ASSIGNMENT: Your copy should hold only the lines from the one containing "Viewport: 1027px width, 586px height." through the final line of the entries, exactly as written, with no pictures.

THE RECORDS:
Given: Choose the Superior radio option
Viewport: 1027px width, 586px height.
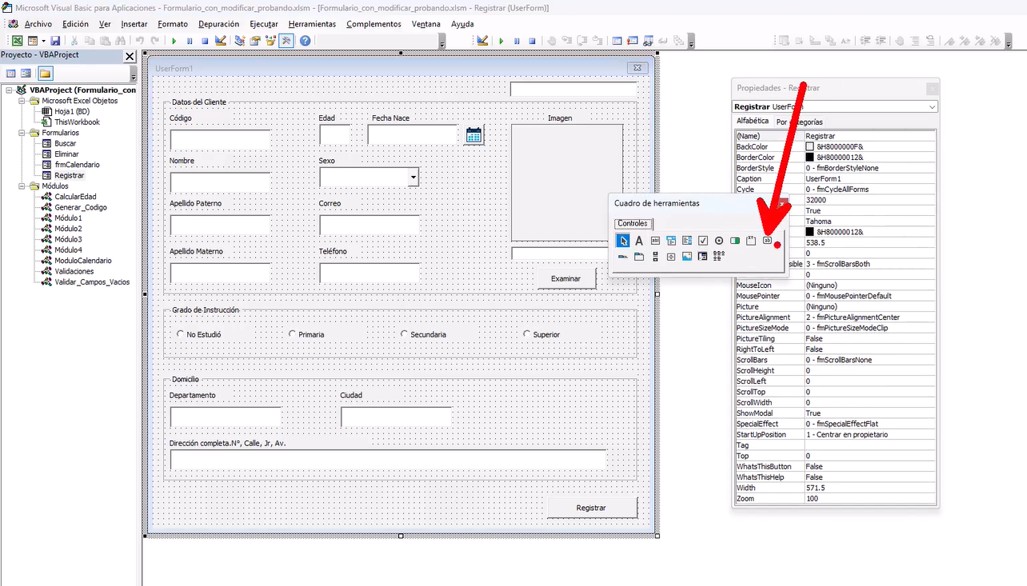Looking at the screenshot, I should [527, 334].
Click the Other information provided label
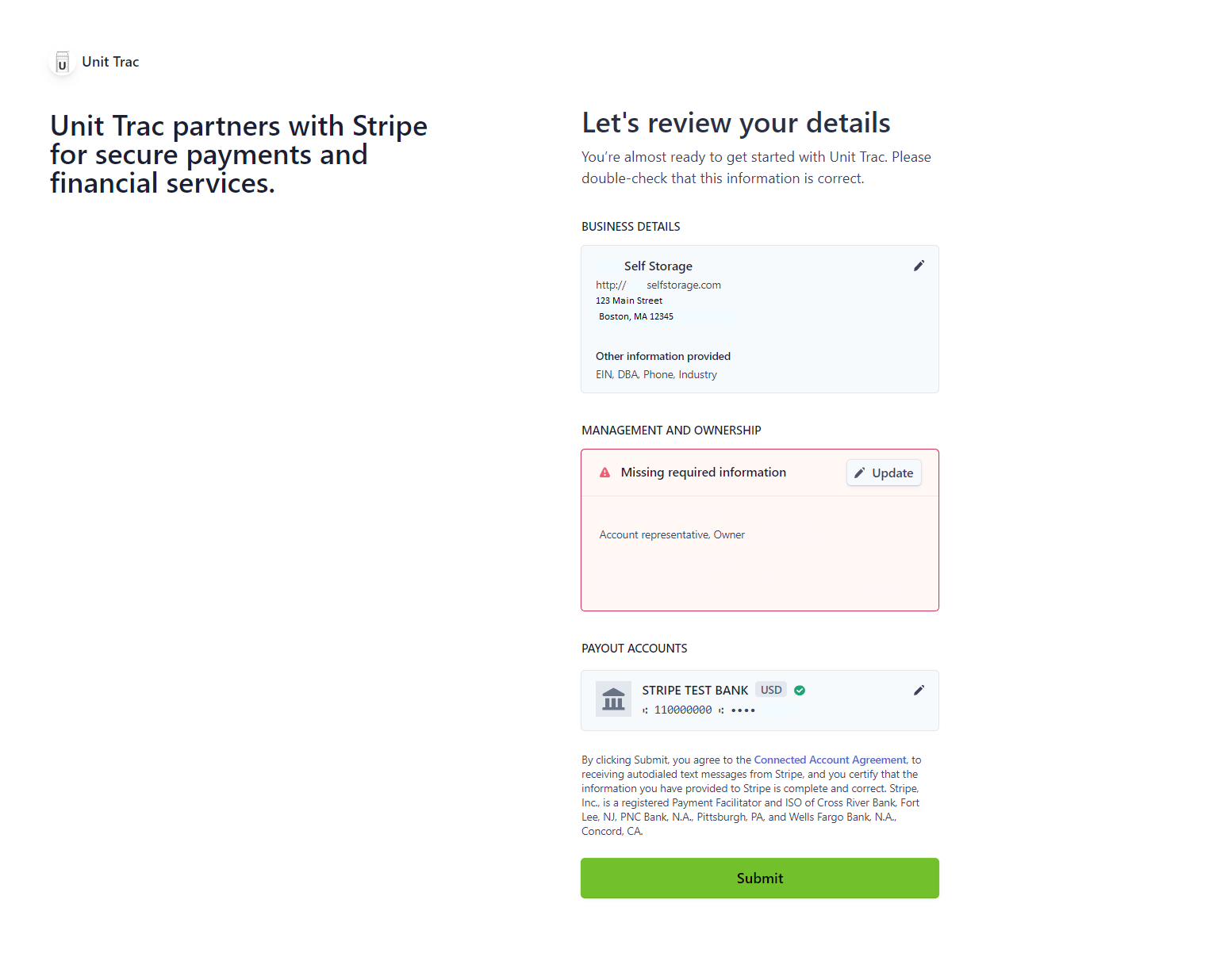1228x980 pixels. tap(663, 356)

RESULT:
Viewport: 1027px width, 586px height.
Looking at the screenshot, I should [527, 334].
Click the Other information provided label
1228x980 pixels. tap(663, 356)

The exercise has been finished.